Saved entries:
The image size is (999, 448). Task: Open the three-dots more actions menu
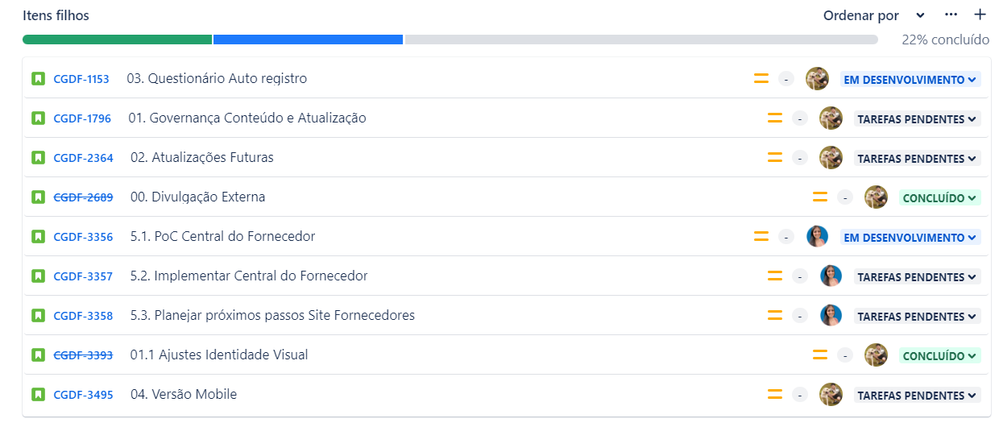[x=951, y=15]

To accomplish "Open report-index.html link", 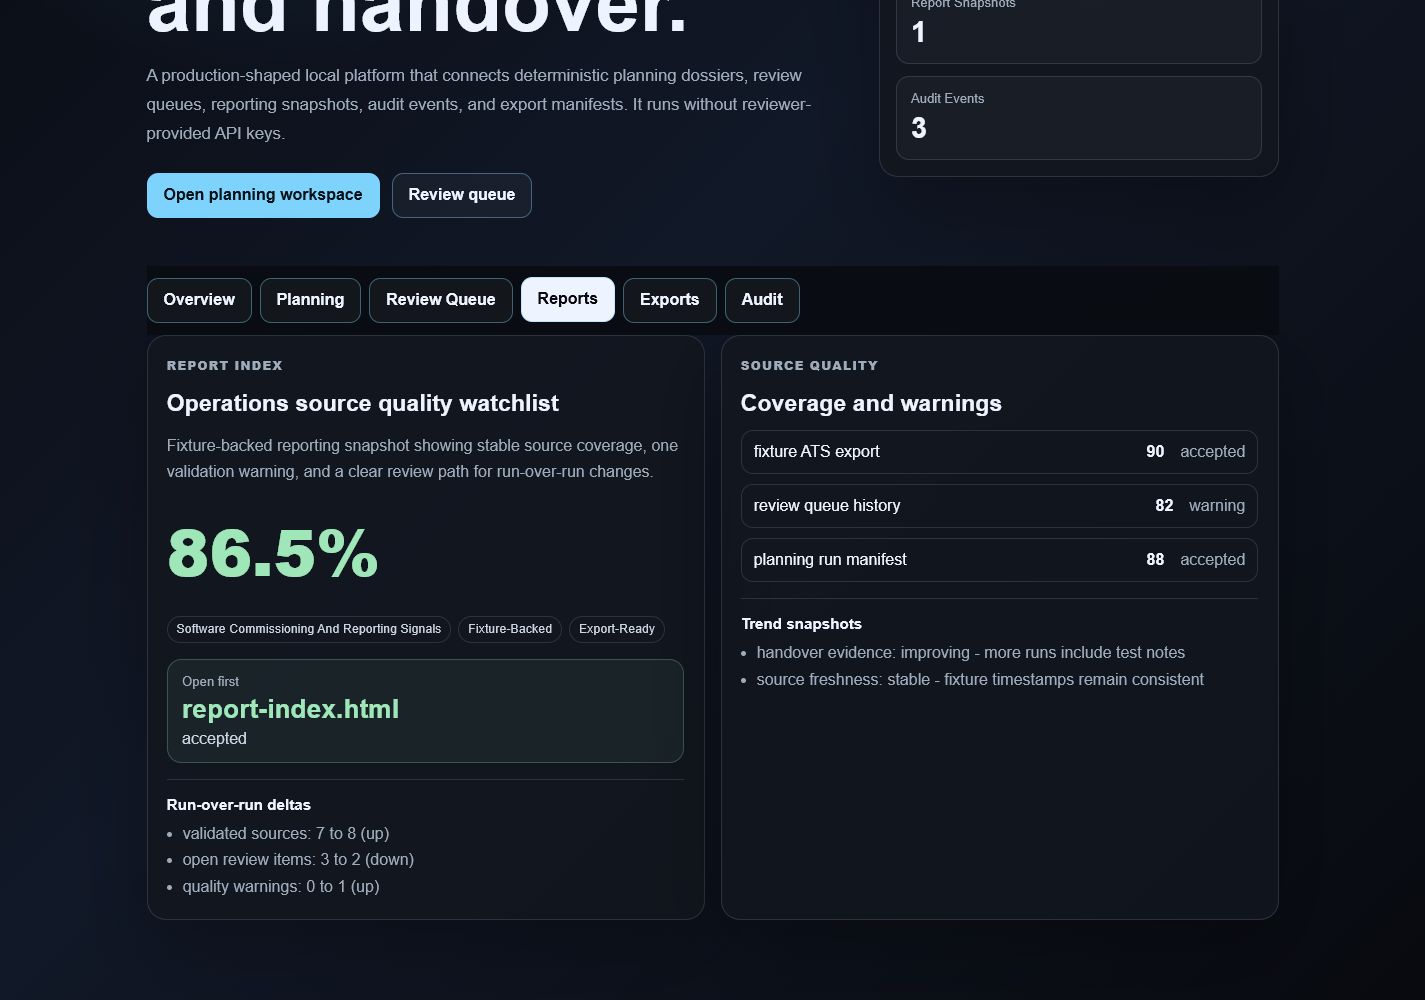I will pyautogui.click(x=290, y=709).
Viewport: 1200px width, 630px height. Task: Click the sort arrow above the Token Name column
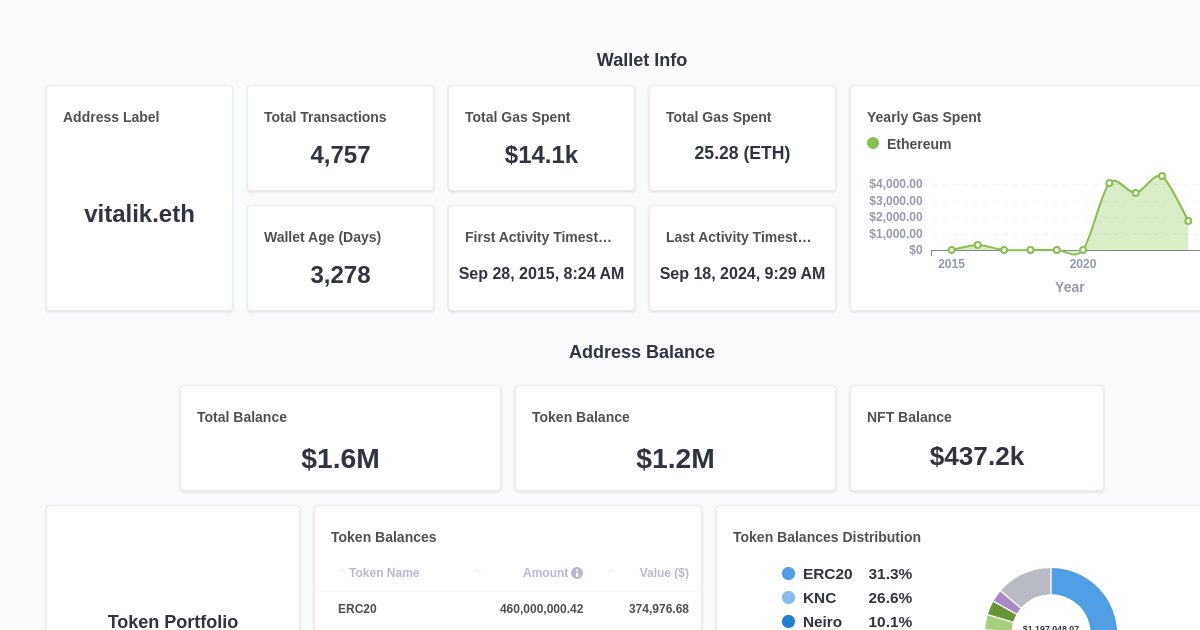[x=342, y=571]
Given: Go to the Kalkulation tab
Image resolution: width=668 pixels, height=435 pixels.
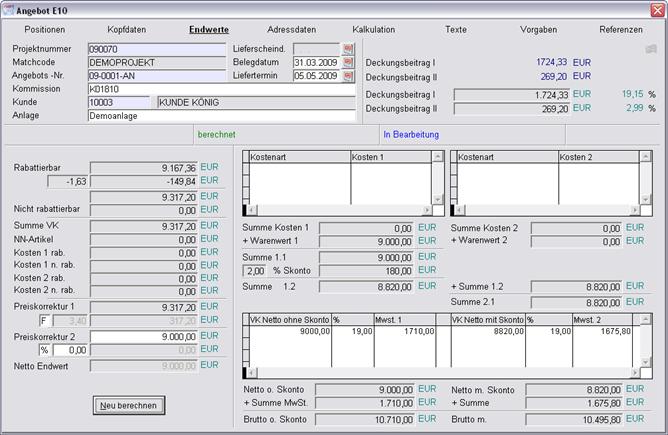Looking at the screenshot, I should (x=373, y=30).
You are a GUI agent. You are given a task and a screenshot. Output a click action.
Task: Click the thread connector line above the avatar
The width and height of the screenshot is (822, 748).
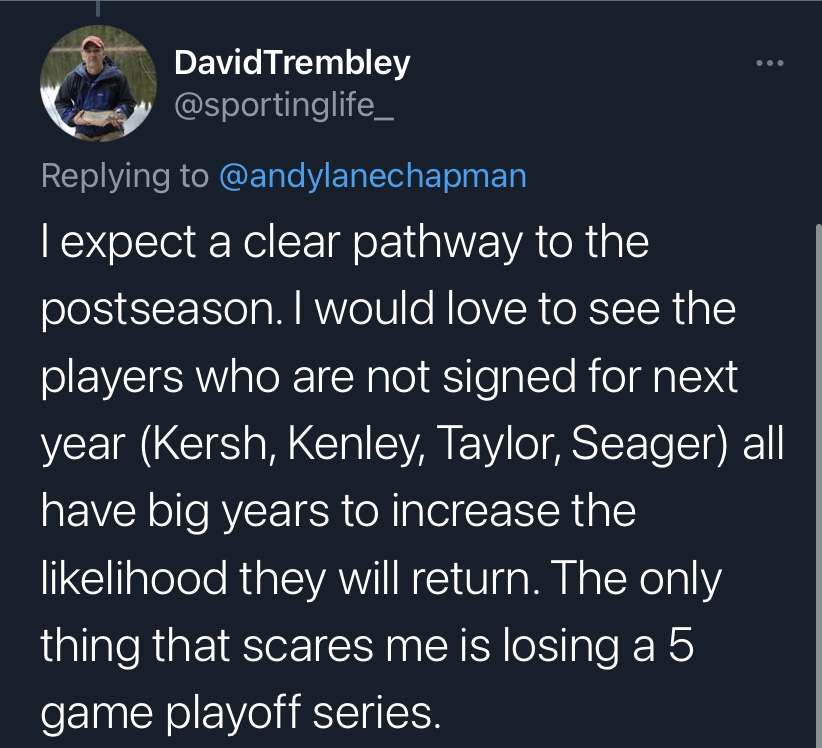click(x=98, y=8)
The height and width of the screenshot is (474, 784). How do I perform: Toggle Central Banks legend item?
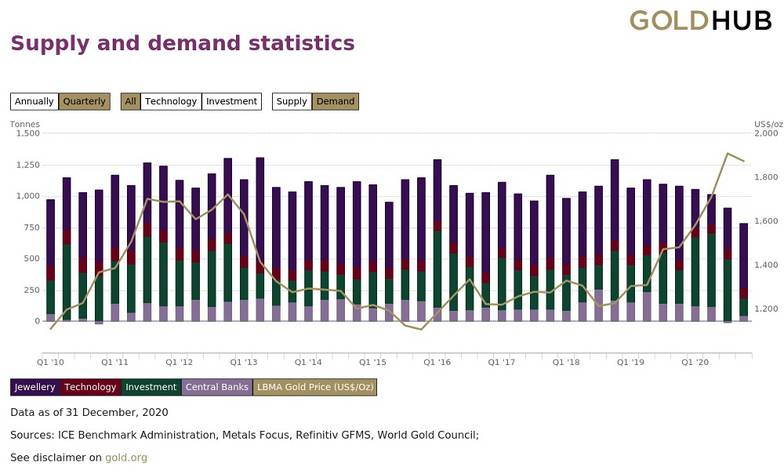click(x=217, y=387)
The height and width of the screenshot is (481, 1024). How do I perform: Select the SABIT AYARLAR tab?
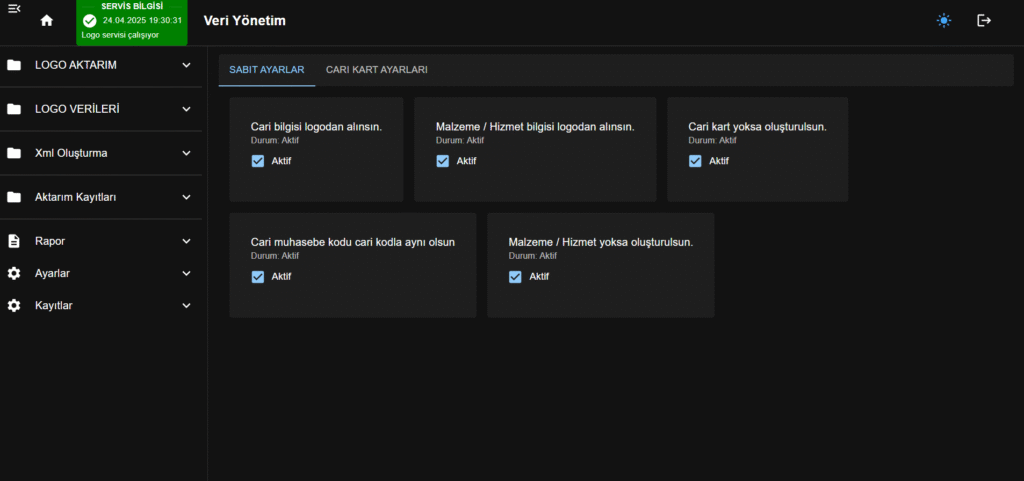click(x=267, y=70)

Exercise aim: Output exactly the lines from the one containing "The height and width of the screenshot is (481, 1024)." through the last line of the records above, both included, leaving out any pictures.

Problem solution:
The height and width of the screenshot is (481, 1024). How do I perform: Select the SABIT AYARLAR tab?
click(x=267, y=70)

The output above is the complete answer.